▶ What is being asked
Continue the PAKDD-98 tutorial listing from the point where it stops.

-- Document passage follows --

PAKDD-98 Tutorials

Data Mining: An Overview from Database Perspective
Jiawei Han, Simon Fraser University, Canada

Data mining, or knowledge discovery in databases, has been popularly recognized as an important research issue with broad applications. This tutorial is to present a comprehensive survey, from the database perspective, on the data mining techniques developed recently. Several kinds of data mining methods, including characterization, association, classification, clustering, time-series analysis, pattern analysis, visual data mining, and meta-rule guided mining, will be reviewed. OLAP mining, a technique which integrates mining and OLAP operations in data warehouses will be examined in detail. Techniques for mining knowledge in different kinds of databases, including data warehouses, relational, transaction, object-oriented, spatial, and multimedia databases, as well as mining on WWW, will be examined. Data mining systems, data mining applications, and some research issues will also be discussed.

Jiawei Han received his Ph.D. from the University of Wisconsin, Madison, in 1985. He is Director of the Intelligent Database Systems Research Laboratory, and a Professor in the School of Computing Science, at Simon Fraser University in British Columbia, Canada. He has conducted research in the areas of data mining and data warehousing, deductive and object-oriented databases, spatial databases, multimedia databases, and logic programming, with over 100 journal and conference publications. He is an editor of IEEE Transactions on Knowledge and Data Engineering, the Journal of Intelligent Information Systems, and Data Mining and Knowledge Discovery: An International Journal. He has served or is currently serving on the program committees of over 30 international conferences and workshops, including ICDE'95 (Program Committee Vice-Chair), DOOD'95, ACM-SIGMOD'96, VLDB'96, KDD'96 (Program Co-Chair), CIKM'97, SSD'97, KDD'97, and ICDE'98.

-- Document passage concluded --
-- Recorded information follows --

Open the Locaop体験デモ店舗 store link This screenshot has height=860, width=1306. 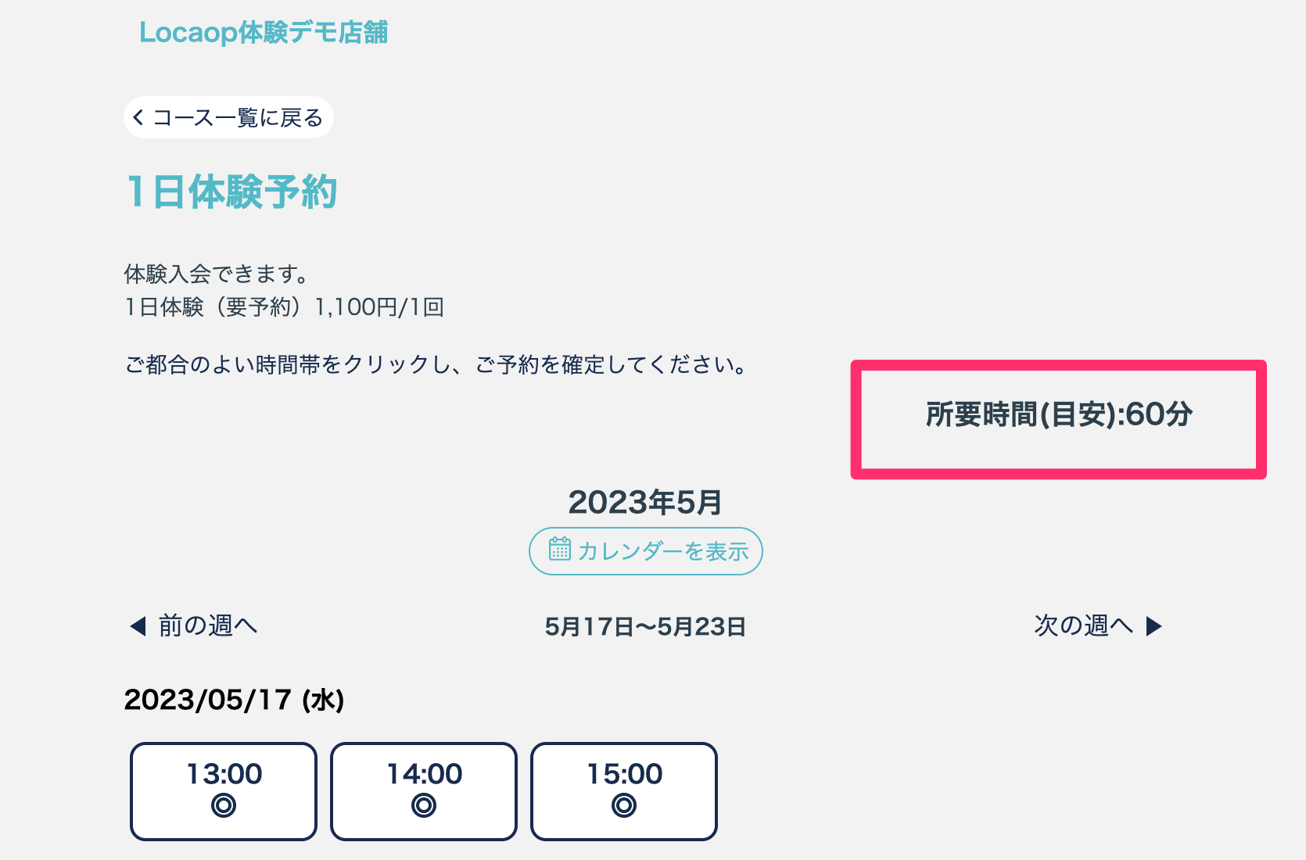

-- Recorded information concluded --
-- Recorded information follows --

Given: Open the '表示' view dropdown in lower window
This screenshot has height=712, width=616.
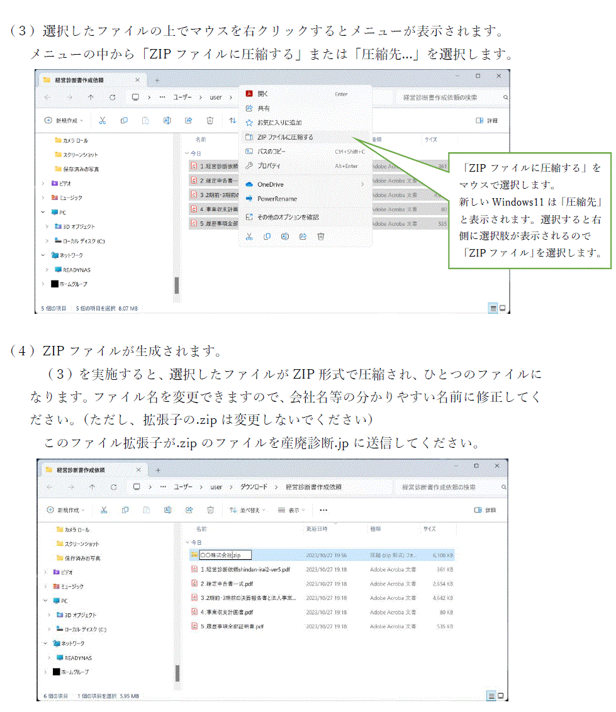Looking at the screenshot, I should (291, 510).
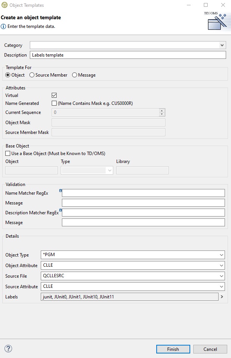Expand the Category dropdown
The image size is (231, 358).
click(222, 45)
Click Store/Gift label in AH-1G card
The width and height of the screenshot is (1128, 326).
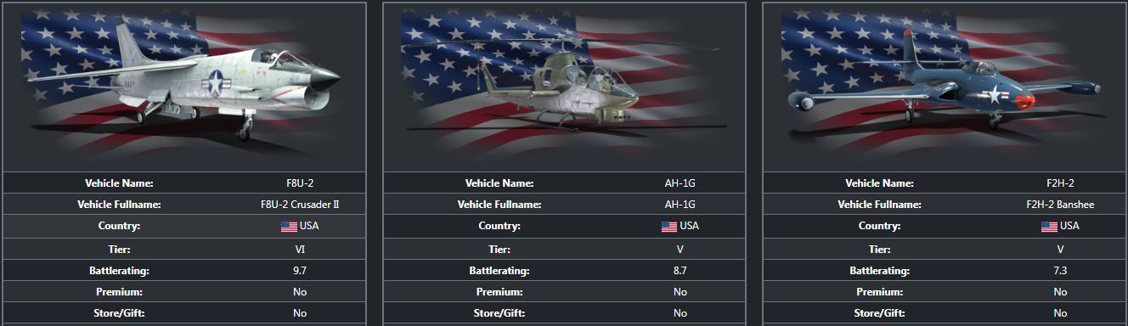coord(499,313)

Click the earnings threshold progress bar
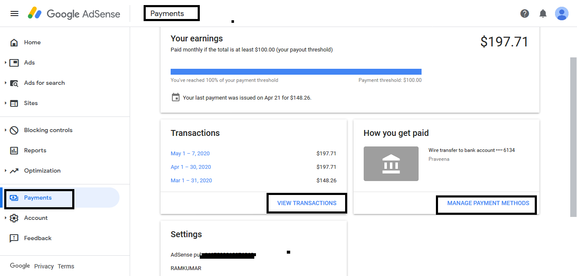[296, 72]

-- Recorded information concluded --
-- Recorded information follows --

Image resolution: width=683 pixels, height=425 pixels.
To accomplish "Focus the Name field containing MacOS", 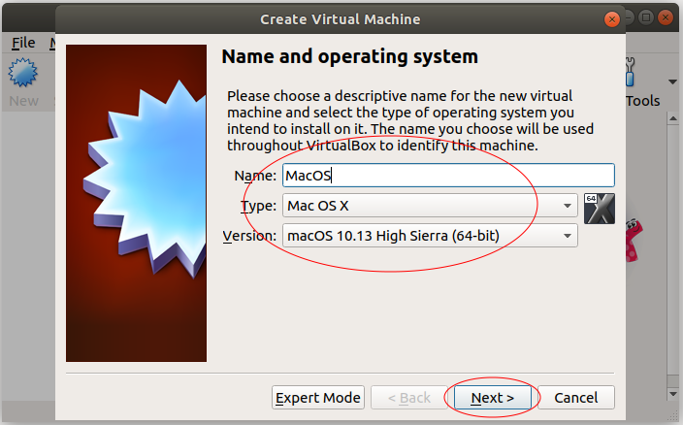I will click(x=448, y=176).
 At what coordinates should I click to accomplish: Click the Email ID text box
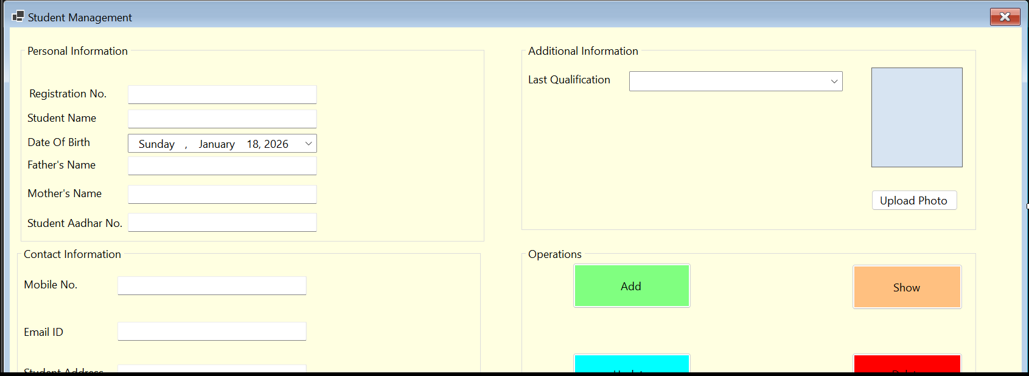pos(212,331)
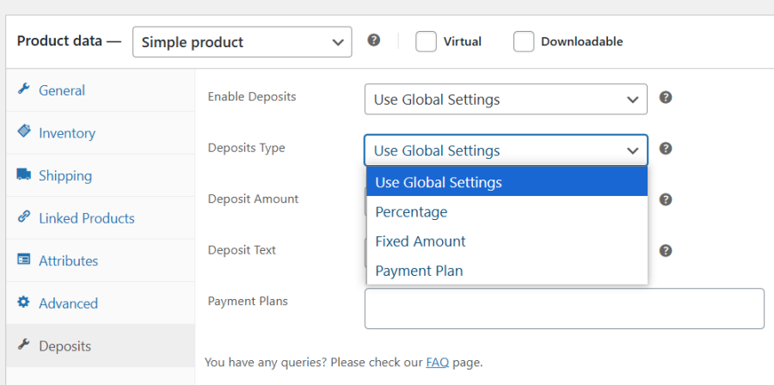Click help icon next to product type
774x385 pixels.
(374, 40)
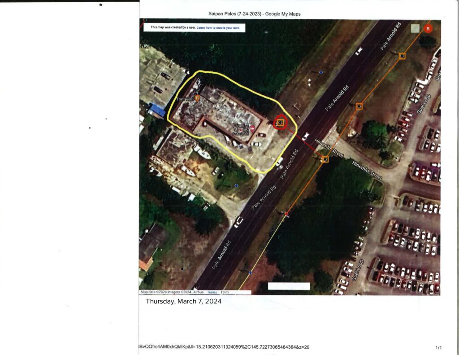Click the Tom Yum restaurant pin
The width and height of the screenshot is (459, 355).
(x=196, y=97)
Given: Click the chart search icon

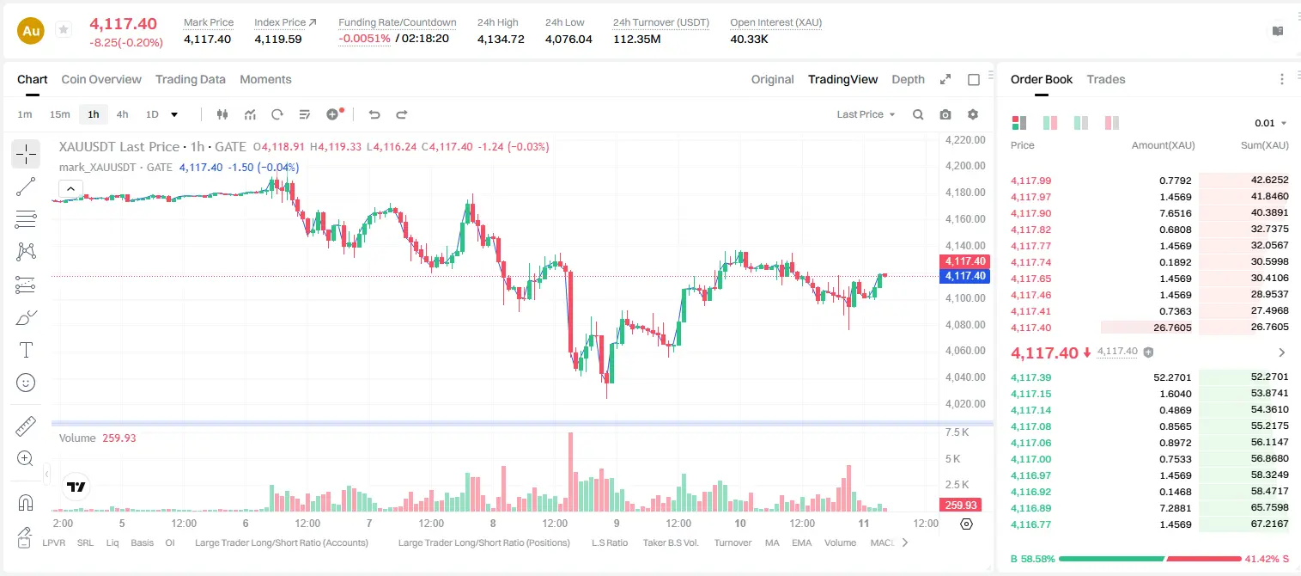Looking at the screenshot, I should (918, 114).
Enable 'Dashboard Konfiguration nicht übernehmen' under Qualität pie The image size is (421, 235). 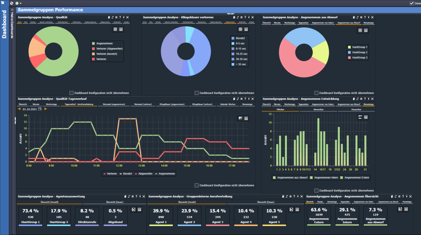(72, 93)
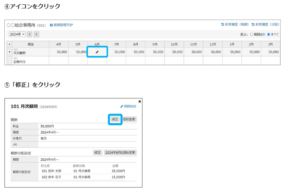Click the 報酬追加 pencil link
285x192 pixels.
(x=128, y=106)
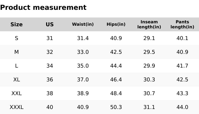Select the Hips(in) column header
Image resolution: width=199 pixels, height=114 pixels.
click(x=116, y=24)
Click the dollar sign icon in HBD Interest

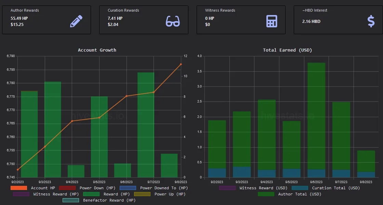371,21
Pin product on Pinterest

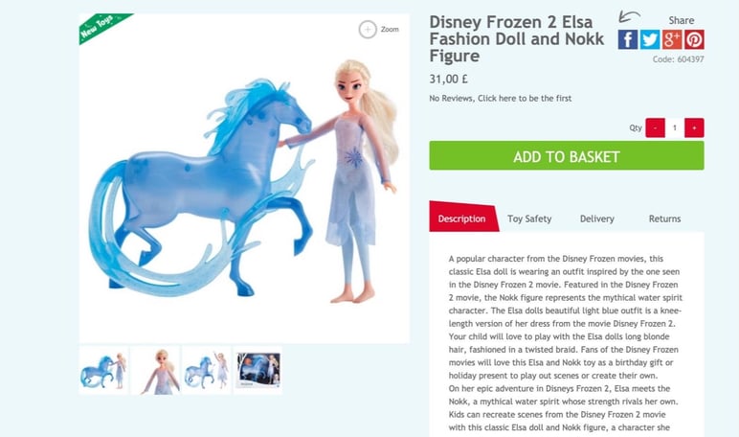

-- Recorded information concluded --

▶ Response to the exercise
Applications of Minimum Message Length in Data Analysis
Chris Wallace, Monash University, Australia

Minimum Message Length is a technique based on information theory for discovering and confirming patterns in data. Essentially, Minimum Message Length considers a pattern to have occurred in data if the assumption of the pattern enables the data to be encoded more concisely. Relevant mathematical apparatus and detailed applications will be covered.

Professor Chris Wallace received his PhD from the University of Sydney in 1959. He is a Fellow of the Association for Computing Machinery and the Australian Computer Society. His main research interests are in information theory and computer architecture. Among other distinguished contributions, Professor Wallace conceived and developed (initially with D. Boulton) a new theory for multivariate analysis based upon information and coding theory. This technique is now embodied in a large computer program used by research workers in several biological and social science disciplines in Australia and overseas. The basic theory and technique has also been applied to the testing and refinement of extremely complex hypotheses in archeology, and is currently being developed (with J. Patrick and P.R. Freeman) as a new and very general method for statistical and inductive inference. Some of the research results have been published in the Machine Learning journal (in 1993), the 1996 International Conference on Machine Learning, and the 1997 International Joint Conference on Artificial Intelligence.